Ultrasound therapy uses high-frequency sound waves to produce heat that can reduce some types of acute and chronic pain and is often employed during physical, occupational or manipulation therapy to treat conditions such as musculoskeletal injuries, arthritis and fibromyalgia. Therapeutic ultrasound is typically delivered at frequencies between about 200 to about 10000 kHZ. Lowering the frequency of therapeutic ultrasound provides for deeper penetration of the sound waves. Sound waves penetrating the tissue of the subject cause molecules in the tissue to vibrate, producing heat and mechanical energy allowing for deep heating of tissues such as muscles, tendons, ligaments, joint capsules and bone. As is well known, therapeutic ultrasound differs from diagnostic ultrasound, which uses less-intense sound waves to create images of internal structure.
In the case of diagnostic ultrasound systems, compact electronics have been developed. For example, U.S. Pat. No. 5,924,993 to Hadjicostis et al. discloses an ultrasound mixed signal multiplexer/pre-amplifier application specific integrated circuit (ASIC) for supplying voltages to a group of transducer elements of an ultrasound array, receiving voltages from the same or another group of transducer elements of the ultrasound array, and amplifying the received voltages for transmission to external circuitry. The transmit and receive groups of transducer elements are shifted to provide accurate visual images with a minimal number of transmit and receive cycles.
U.S. Pat. No. 6,497,664 to Randall et al. discloses a medical diagnostic ultrasound receive beamformer including an upsampler upstream of both a time delay device and a summer, and a smoothing filter downstream of both the time delay device and the summer. The receive beamformer is automatically programmed into a gate array as a single-beam, dynamic-focus receive beamformer when the user selects B-mode and as a dual-beam, fixed-focus receive beamformer when the user selects color flow mode.
U.S. Pat. No. 6,969,352 to Chiang et al. discloses a hand-held ultrasound system including integrated electronics within an ergonomic housing. The integrated electronics include control circuitry, beamforming circuitry and transducer drive circuitry. The integrated electronics communicate with a host computer using an industry standard high speed serial bus. The ultrasound system is operable on a standard, commercially available, user computing device such as a personal computer (PC) without specific hardware modifications, and is adapted to interface with an external application without modification to the ultrasound system. This allows a user to gather ultrasonic data on the standard user computing device, and employ the data so gathered via the external application without requiring a custom system, expensive hardware modifications, or system rebuild. An integrated interface program allows such ultrasonic data to be invoked by a variety of external applications having access to the integrated interface program via a standard, predetermined platform such as Visual Basic or C++.
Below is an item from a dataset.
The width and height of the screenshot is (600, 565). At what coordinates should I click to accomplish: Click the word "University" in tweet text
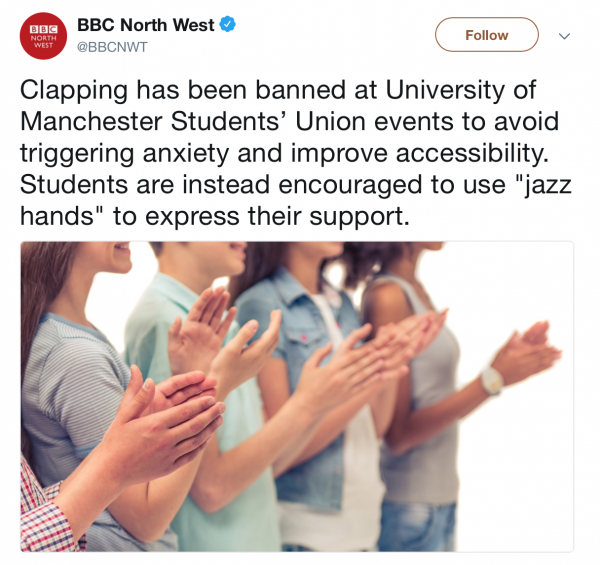pyautogui.click(x=445, y=91)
U.S. Pat. No. 7,169,108 to Little et al. discloses a continuous wave Doppler beam former application specific integrated circuit (CW-ASIC). The beam former may be a transmit or receive beam former. In one mode, the CW-ASIC is used in a diagnostic medical ultrasound system comprising a plurality of channels forming a CW analog receive path, wherein each channel is connected with a digital beam former. The plurality of channels are mixed down in quadrature to base band using a mixer and a local oscillator (LO) generator in quadrature. The outputs of the mixer are summed and wall/high pass filtered to provide a beam formed base band signal. A sub circuit provides a digital serial control function to interface to a real time control bus providing per channel enable/disable of the mixer and the LO generator, and LO delay as well as global local oscillator frequency select. The digital serial control function also has an external delay enable signal to start the LO generator and synchronize all the internal LO delays.
Although considerable attention has been paid to diagnostic ultrasound imaging systems, the same cannot be said as regards ultrasound therapy systems. The technologies described above relating to diagnostic ultrasound imaging systems are not applicable to therapeutic ultrasound delivery mainly due to the longer ultrasound bursts and higher time average power requried. As a result, there are still numerous barriers to the construction of fully electronically steerable, focused ultrasound devices for therapy including the number of transducer array elements, interconnects and driving and monitoring electronics that are required. As will be appreciated, further improvements in the design of ultrasound therapy systems are desired.
It is therefore an object of the present invention to provide a novel ultrasound therapy transducer head and ultrasound therapy system incorporating the same.